Figure 3.

In vitro activation of the oncogene cassette through CAG‐Flp transfection. (A) Schematics of Flp‐mediated activation of oncogene cassette. Arrows indicate primers for the transition PCR assay (1–2) and for the three ddPCR assays; pig genome (3–4), oncogene cassette (5–6), and recombination (7–8); (B) validation of recombination in Flp‐transfected TG fibroblasts using the transition PCR assay. The expected transition band of 972 bp is seen in Flp‐transfected TG fibroblasts, but not in untransfected, or WT fibroblasts; (C) ddPCR quantification of pig genomes, oncogene cassettes, and recombination events in WT, TG‐ and TG CAG‐Flp‐transfected fibroblasts. Plotted are mean ± SE, normalized to pig genome equivalents for three biological replicates; (D) flow cytometric assessment of BFP, RFP, and YFP fluorescence from WT, TG‐ and TG CAG‐Flp‐transfected pig fibroblasts (n > 10 000 cells in each analysis).

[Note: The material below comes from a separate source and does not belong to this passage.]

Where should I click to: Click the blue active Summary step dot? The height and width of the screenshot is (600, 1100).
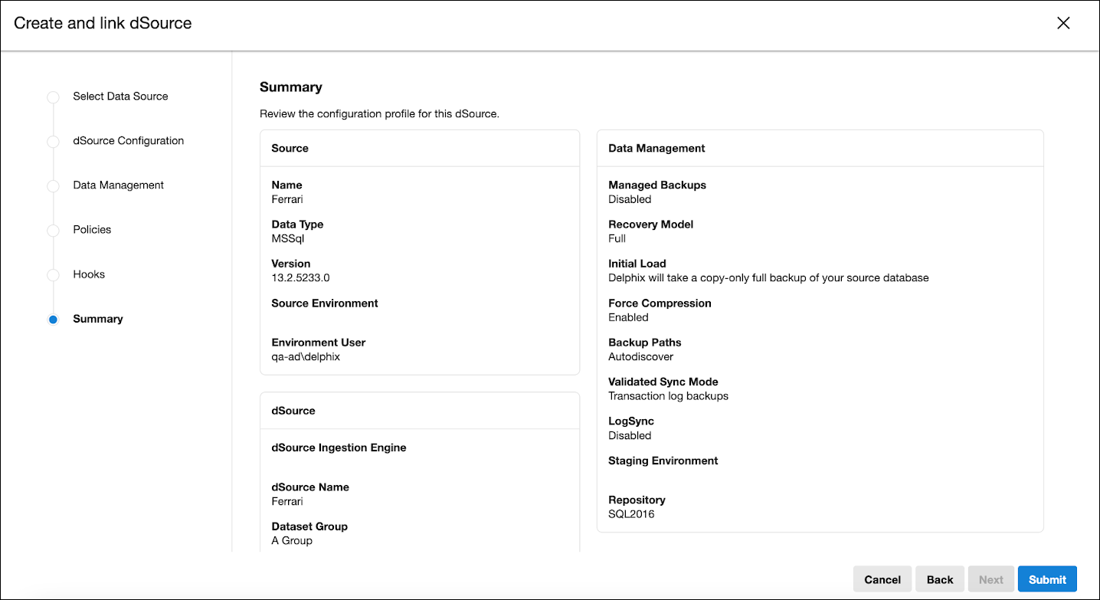pos(53,320)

All fibroblasts are BFP negative as expected. There is a complete shift from RFP to YFP in TG fibroblasts upon Flp transfection. Shown is a representative example of three independent experiments; (E) western blotting of untreated TG fibroblast, CAG‐Flp‐transfected TG fibroblasts with either DOX treatment or subsequent CAG‐Dre recombinase transfection. Anti‐2A linker peptide antibody was used to visualize multiple protein expression with β‐actin as loading control. The anti‐2A linker peptide antibody also recognizes various porcine teschovirus proteins, which results in a few unspecific bands in the immunoblot.